(Beginning of Entries shown)

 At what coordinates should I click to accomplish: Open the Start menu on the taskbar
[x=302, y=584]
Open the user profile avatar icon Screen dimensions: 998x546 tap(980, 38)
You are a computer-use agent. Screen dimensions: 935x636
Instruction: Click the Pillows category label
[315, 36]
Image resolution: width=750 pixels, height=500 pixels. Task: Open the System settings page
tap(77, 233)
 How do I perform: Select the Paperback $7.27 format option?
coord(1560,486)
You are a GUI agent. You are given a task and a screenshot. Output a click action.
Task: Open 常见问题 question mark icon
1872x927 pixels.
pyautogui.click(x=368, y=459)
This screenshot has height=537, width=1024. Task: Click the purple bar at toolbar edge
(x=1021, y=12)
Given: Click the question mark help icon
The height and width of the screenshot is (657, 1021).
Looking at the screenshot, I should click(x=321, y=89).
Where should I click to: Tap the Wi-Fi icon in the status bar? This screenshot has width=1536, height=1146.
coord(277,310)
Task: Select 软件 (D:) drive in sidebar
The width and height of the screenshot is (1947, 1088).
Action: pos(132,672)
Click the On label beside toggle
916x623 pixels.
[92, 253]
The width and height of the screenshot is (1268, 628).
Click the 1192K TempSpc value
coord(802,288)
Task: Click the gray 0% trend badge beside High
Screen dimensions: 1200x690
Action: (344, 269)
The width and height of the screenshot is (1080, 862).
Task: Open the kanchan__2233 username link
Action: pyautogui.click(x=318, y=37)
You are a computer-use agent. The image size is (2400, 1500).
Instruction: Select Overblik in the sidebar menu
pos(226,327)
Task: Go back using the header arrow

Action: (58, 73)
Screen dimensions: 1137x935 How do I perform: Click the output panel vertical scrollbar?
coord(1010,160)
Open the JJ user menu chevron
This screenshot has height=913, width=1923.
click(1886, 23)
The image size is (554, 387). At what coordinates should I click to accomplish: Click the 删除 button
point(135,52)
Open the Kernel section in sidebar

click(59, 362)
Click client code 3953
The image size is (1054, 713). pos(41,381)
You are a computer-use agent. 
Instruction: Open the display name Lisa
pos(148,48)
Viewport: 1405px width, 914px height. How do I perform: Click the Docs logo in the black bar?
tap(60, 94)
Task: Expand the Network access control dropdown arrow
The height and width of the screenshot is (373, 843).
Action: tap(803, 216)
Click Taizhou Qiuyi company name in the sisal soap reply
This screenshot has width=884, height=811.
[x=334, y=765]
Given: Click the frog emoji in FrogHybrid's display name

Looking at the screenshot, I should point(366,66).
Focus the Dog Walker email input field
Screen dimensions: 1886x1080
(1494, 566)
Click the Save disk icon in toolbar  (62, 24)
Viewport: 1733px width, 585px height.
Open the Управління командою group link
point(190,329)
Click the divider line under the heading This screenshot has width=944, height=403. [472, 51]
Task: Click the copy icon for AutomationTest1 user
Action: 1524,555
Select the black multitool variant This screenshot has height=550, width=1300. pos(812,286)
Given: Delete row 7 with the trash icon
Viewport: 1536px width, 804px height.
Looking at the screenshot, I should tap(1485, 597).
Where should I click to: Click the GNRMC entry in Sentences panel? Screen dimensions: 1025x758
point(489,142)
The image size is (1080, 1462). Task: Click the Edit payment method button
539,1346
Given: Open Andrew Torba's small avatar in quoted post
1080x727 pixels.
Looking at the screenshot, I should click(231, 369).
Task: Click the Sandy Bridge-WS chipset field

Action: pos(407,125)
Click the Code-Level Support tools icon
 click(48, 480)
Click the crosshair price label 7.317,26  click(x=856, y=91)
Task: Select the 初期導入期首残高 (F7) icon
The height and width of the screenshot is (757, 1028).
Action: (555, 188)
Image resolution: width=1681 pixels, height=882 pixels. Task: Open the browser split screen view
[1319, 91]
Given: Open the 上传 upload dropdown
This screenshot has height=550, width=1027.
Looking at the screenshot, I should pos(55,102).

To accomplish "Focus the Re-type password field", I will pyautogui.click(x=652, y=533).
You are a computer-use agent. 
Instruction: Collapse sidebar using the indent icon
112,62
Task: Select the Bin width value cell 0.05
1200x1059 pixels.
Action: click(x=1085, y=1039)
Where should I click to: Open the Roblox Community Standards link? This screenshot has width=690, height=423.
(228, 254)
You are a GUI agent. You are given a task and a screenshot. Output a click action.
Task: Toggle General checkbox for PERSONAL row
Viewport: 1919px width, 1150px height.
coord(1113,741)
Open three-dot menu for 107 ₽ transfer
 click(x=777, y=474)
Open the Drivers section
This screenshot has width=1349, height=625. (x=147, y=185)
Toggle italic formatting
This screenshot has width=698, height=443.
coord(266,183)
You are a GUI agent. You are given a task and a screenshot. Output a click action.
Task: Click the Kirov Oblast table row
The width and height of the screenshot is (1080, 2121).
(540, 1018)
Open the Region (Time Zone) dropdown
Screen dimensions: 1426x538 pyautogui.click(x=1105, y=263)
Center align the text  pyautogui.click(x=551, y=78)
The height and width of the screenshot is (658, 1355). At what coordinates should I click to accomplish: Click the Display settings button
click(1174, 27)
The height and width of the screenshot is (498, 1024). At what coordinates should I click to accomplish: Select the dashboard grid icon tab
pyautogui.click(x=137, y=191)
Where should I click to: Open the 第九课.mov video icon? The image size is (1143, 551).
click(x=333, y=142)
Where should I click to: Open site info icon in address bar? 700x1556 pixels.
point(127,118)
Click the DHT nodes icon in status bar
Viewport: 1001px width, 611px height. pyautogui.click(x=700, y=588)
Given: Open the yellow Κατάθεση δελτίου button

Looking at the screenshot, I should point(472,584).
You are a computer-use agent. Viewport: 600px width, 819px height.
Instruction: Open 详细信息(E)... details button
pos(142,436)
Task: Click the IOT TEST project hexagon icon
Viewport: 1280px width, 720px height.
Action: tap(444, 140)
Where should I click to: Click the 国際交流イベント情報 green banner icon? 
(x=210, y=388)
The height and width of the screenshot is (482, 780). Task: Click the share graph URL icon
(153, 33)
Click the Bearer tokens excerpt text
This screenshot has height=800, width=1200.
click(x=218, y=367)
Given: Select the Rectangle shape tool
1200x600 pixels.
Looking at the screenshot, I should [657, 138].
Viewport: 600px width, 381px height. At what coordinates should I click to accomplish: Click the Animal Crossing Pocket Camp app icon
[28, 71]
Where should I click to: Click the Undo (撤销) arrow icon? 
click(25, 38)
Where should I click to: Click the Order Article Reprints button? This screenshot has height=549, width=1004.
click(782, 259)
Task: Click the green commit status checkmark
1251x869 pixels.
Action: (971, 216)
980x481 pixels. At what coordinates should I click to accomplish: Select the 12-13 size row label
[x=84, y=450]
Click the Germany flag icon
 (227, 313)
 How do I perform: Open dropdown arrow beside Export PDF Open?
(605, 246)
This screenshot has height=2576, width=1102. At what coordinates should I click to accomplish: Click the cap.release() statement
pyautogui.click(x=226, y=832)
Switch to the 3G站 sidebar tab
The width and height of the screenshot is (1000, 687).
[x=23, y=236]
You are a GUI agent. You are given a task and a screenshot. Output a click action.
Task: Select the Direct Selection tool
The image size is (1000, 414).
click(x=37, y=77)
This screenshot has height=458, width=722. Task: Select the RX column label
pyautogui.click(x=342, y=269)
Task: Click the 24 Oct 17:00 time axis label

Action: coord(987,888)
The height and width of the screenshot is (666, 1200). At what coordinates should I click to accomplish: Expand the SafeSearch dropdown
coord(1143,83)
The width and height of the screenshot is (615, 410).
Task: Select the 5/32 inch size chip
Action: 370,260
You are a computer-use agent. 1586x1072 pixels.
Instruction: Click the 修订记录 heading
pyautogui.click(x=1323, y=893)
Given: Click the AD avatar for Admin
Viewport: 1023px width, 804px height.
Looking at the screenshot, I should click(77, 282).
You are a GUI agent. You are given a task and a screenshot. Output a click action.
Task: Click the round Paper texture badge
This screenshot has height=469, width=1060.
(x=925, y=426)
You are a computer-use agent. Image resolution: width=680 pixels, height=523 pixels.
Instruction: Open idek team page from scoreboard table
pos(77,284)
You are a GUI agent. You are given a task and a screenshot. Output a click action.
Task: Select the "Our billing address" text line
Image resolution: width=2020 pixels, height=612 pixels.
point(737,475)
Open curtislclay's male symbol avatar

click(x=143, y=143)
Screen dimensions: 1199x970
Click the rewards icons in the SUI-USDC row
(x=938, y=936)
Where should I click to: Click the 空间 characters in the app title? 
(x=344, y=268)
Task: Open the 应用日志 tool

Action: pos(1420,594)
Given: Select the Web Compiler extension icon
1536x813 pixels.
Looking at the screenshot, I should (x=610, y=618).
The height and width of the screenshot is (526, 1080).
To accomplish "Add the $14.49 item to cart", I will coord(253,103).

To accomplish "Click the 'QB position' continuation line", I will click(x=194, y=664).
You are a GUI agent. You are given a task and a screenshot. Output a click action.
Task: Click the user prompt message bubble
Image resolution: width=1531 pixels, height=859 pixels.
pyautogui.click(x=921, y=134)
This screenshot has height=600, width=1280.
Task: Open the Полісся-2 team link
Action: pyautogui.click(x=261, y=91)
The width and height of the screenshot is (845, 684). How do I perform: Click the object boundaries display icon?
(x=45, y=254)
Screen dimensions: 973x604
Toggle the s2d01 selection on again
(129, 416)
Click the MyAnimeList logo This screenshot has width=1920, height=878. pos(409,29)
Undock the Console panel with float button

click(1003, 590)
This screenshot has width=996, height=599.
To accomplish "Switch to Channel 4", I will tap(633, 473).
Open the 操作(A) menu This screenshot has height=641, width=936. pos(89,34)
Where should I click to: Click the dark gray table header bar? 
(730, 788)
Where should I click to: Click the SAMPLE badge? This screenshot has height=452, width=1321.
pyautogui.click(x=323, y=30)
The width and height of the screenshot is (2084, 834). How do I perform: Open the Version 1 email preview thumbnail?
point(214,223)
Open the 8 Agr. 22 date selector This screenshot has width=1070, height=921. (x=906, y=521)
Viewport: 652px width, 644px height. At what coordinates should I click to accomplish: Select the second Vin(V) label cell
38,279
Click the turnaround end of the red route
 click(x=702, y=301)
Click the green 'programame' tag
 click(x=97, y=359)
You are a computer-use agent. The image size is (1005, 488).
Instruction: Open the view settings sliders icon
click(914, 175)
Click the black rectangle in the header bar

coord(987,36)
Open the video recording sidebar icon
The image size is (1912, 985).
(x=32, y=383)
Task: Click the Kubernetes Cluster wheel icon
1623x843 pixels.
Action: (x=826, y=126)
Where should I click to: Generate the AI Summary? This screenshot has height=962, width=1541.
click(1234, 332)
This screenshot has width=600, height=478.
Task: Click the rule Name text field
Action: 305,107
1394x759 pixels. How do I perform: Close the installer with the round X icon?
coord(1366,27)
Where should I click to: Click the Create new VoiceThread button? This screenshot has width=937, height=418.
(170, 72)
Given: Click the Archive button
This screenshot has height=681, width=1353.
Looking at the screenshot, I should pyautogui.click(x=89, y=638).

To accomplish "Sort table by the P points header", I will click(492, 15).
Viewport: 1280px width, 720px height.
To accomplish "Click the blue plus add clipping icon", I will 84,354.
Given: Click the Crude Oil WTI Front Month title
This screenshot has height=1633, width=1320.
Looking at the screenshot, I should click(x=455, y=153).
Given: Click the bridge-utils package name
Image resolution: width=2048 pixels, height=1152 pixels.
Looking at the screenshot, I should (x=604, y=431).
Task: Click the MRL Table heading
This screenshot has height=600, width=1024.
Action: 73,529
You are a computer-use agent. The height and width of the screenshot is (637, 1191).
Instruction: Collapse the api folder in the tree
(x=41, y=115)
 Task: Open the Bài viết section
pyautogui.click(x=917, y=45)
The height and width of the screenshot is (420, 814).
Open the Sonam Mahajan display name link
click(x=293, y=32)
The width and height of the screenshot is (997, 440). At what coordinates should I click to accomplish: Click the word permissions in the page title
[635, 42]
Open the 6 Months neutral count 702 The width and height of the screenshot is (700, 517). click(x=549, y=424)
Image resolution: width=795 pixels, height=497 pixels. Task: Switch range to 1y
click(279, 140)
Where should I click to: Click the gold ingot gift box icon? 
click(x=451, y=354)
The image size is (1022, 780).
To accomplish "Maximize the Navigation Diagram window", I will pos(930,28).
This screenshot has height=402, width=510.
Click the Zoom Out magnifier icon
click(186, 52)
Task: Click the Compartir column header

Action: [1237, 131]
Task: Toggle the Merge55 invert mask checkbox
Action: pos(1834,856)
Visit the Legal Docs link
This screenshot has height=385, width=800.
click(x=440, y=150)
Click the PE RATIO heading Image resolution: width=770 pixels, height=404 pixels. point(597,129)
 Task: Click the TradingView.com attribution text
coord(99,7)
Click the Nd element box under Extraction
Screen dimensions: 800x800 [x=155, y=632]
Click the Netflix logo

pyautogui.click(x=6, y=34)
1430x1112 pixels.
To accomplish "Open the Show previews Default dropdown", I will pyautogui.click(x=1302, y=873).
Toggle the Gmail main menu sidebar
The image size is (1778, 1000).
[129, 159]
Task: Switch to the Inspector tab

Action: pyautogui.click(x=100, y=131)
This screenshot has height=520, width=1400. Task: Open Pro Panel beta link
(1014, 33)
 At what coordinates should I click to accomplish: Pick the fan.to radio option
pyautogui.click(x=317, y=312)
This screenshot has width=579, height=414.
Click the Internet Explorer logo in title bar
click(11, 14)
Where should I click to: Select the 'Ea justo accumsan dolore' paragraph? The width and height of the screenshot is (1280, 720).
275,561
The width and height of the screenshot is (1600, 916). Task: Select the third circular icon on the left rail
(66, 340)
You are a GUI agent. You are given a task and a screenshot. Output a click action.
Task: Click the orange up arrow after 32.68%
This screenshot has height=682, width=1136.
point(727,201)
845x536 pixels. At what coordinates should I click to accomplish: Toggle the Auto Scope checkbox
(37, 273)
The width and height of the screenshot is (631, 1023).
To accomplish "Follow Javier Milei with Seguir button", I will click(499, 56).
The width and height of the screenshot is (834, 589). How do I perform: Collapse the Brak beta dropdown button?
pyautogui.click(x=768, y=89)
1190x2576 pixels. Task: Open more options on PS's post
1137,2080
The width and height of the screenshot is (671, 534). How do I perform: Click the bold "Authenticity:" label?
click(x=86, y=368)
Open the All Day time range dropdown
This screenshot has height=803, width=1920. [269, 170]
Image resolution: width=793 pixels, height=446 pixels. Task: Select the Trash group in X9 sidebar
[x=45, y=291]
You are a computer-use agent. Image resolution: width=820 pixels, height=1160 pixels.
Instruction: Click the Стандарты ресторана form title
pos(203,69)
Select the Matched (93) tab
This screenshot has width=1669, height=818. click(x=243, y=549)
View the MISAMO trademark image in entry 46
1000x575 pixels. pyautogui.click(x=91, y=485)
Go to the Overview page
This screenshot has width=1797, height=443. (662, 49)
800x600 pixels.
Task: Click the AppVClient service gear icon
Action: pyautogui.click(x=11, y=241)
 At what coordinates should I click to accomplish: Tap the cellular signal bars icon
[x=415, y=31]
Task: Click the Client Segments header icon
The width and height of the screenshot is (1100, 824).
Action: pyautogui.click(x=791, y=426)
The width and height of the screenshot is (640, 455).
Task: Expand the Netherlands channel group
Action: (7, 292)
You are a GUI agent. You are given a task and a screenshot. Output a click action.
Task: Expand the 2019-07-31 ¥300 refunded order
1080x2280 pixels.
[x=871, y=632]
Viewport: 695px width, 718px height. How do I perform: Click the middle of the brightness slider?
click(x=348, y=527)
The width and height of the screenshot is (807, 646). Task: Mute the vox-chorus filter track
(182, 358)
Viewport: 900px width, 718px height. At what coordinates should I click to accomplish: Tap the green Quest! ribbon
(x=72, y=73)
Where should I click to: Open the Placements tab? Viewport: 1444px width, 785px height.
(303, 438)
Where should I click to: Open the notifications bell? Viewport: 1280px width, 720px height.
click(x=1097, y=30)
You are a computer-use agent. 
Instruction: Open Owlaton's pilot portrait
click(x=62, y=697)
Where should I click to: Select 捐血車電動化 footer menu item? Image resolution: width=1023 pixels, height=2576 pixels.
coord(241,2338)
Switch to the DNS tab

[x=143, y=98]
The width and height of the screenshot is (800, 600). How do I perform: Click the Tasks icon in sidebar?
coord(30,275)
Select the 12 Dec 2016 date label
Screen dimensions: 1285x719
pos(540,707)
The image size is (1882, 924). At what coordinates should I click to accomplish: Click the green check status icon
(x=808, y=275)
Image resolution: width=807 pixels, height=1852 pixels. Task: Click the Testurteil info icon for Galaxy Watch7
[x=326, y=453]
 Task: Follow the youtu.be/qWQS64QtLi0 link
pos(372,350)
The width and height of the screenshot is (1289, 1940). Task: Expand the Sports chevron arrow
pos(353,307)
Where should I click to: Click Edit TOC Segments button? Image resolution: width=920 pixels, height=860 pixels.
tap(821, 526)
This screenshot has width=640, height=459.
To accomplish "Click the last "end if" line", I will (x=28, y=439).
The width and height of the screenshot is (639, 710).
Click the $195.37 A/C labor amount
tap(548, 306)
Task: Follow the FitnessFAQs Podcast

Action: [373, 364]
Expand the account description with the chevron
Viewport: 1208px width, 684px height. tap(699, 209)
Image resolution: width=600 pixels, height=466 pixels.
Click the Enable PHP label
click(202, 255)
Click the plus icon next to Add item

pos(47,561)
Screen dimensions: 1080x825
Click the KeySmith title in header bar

(End of Entries shown)

◆ What the task requires
The answer is to be the lines from the one holding "The width and height of the screenshot is (639, 710)." through the end of the data above, transcribed character for character, both ends included.

◆ Response
The width and height of the screenshot is (639, 710).
Click the $195.37 A/C labor amount
tap(548, 306)
Task: Follow the FitnessFAQs Podcast

Action: [373, 364]
Expand the account description with the chevron
Viewport: 1208px width, 684px height. tap(699, 209)
Image resolution: width=600 pixels, height=466 pixels.
Click the Enable PHP label
click(202, 255)
Click the plus icon next to Add item

pos(47,561)
Screen dimensions: 1080x825
Click the KeySmith title in header bar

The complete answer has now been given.